Bienvivir

Estresamos a nuestros hijos

Arrastramos a nuestros hijos en la prisa. Les transferimos un nerviosismo que ellos no saben identificar y que pueden somatizar en forma de pataleta o ira.

Las vueltas de los diferentes periodos vacacionales del año, nos estresan. No vivimos estos trances en un continuo. Para poder disfrutar de un descenso de actividades, deberíamos poder volver a la actividad de forma positiva.

Lo que suele ocurrir es que subimos el volumen y las revoluciones. Vemos el día lleno de actividades, de obligaciones y de deberías...Lo perjudicial de esta situación es vivirlo con prisa, con la sensación de no llegar a nada, de no tener tiempo.

Cuando estamos en esta vorágine, se la transmitimos a nuestros hijos. Los niños son los maestros en frenar, en vivir despacio, en detenerse a observar una mariposa mientras llegamos al colegio.

Arrastramos a nuestros hijos al colegio

Los primeros minutos del día, suelen estar llenos de prisa. Los niños experimentan una subida de excitación, de estrés, pero no saben verbalizarlo, no saben identificarlo. Este nerviosismo continuado puede llevarles a somatizar. Suelen desarrollar conductas relacionadas con las pataletas, ira, ansiedad, trastornos alimenticios...

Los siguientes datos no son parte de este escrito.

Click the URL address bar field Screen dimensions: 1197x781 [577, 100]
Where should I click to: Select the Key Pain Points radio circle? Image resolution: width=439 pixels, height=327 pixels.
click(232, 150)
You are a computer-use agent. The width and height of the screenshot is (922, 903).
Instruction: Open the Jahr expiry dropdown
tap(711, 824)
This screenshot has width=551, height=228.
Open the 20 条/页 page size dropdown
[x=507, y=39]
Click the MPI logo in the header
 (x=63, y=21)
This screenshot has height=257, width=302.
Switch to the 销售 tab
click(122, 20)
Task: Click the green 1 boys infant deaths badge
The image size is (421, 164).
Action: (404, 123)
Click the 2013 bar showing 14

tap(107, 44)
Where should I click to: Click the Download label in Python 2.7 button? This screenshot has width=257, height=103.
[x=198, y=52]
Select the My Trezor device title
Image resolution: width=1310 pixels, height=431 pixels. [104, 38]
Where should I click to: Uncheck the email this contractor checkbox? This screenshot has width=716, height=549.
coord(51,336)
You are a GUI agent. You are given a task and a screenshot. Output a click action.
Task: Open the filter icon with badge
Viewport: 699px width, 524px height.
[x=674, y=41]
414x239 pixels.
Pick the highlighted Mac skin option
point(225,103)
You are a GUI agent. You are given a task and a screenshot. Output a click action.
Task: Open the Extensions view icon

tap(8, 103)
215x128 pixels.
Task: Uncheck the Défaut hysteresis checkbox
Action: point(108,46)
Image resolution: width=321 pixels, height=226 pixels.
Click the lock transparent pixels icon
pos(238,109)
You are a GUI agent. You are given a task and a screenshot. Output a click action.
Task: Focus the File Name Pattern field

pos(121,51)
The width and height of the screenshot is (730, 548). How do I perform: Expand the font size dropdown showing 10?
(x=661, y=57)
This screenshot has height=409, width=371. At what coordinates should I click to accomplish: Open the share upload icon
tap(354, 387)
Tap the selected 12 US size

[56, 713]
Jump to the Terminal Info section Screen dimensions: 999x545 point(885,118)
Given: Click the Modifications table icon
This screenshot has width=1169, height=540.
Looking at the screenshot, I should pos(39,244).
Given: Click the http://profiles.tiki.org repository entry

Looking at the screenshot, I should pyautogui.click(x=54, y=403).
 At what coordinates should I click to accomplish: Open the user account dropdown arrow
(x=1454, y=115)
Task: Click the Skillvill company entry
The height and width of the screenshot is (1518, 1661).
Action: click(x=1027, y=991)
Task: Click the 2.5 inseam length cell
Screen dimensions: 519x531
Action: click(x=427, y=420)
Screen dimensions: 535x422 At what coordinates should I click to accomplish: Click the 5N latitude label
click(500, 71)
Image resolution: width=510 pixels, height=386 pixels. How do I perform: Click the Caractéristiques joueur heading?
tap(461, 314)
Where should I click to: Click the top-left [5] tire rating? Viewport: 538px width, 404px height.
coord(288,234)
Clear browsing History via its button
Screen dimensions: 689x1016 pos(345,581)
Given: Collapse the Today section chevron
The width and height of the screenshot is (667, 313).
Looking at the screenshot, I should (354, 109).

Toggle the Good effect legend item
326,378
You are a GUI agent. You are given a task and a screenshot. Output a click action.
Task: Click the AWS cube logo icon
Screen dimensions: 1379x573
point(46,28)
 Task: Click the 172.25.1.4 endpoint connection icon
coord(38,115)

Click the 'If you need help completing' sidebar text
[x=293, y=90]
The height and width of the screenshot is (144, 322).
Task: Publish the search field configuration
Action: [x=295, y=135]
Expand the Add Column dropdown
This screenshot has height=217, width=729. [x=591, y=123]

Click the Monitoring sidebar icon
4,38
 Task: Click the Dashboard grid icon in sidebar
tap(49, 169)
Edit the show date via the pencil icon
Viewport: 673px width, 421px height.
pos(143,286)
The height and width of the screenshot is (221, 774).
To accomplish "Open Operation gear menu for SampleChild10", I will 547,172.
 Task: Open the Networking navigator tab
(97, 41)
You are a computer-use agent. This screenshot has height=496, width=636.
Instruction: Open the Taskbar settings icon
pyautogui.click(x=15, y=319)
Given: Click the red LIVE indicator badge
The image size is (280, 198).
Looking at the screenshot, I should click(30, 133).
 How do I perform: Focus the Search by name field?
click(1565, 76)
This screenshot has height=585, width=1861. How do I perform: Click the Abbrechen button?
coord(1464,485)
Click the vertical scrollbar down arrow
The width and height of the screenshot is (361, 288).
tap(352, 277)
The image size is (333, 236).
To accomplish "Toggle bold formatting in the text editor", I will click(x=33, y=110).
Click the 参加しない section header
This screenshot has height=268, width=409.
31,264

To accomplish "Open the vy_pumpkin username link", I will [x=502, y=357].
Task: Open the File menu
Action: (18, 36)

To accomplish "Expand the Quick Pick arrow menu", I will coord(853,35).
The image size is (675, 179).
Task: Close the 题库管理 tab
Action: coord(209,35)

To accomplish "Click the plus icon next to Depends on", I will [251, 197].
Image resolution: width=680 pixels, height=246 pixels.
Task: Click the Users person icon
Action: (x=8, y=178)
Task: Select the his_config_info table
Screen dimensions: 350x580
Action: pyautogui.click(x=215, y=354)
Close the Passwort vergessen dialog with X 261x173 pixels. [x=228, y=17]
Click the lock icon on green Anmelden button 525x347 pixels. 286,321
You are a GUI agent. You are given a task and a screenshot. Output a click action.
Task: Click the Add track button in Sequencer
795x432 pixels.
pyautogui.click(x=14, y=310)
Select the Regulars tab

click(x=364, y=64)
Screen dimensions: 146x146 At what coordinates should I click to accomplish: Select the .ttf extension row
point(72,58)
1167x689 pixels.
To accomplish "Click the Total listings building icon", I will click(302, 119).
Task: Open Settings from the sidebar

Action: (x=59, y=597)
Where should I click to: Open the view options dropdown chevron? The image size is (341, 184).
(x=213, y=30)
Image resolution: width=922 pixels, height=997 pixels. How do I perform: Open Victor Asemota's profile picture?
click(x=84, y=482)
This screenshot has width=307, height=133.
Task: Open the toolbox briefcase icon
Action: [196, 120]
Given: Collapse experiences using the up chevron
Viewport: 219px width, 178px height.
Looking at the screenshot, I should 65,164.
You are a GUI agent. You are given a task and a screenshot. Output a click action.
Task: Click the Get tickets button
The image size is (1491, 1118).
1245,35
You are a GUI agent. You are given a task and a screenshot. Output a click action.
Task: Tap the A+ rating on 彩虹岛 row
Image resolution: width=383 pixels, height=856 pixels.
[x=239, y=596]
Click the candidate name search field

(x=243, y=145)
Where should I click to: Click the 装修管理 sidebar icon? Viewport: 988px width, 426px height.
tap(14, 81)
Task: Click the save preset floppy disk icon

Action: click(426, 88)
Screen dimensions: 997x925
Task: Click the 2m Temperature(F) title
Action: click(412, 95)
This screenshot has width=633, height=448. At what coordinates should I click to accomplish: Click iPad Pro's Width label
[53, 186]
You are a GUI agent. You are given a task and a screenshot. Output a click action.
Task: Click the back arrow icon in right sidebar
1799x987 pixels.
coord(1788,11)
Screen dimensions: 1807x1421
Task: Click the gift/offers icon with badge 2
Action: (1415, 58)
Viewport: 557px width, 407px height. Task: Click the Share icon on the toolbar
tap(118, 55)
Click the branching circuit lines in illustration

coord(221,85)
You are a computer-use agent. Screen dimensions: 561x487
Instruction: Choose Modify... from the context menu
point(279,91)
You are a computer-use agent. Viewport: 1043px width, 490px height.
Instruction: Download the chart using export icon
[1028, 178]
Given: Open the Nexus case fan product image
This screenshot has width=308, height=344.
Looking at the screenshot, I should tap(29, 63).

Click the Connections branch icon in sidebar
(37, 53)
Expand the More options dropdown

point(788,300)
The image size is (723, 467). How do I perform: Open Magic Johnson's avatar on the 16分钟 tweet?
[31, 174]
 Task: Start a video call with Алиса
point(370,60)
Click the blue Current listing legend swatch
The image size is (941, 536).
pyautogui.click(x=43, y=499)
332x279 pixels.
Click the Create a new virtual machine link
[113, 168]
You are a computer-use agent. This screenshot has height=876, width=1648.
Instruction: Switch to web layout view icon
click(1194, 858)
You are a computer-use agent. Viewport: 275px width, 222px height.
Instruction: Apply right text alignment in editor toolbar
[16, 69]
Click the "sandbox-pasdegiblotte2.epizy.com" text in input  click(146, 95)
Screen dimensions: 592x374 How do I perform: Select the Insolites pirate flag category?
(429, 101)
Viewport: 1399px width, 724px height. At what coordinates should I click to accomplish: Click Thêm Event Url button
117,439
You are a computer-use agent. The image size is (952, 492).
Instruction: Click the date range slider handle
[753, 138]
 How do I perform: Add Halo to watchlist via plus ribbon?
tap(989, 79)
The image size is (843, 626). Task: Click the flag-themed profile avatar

La prisa nos lleva a perdernos muchos procesos, no nos permitimos estar en el presente, vivirlo, experimentarlo y transitarlo con calma.

Las situaciones de estrés forman parte de la vida, pero debemos aprender a regularlo emocionalmente. Debemos buscar el equilibrio familiar.

Antes de salir de casa para ir al colegio, debemos parar treinta segundos, mirar a nuestros hijos y desearnos un buen día. Esto puede cambiar la jornada.

La vuelta del colegio también es trascendente. La rutina laboral debe quedar en el trabajo y centrarnos en escuchar lo que los niños tienen que contar. Deben sentir que sus padres tienen un tiempo para ellos.

Belén Colomina, psicóloga. Mindfullnes para familias.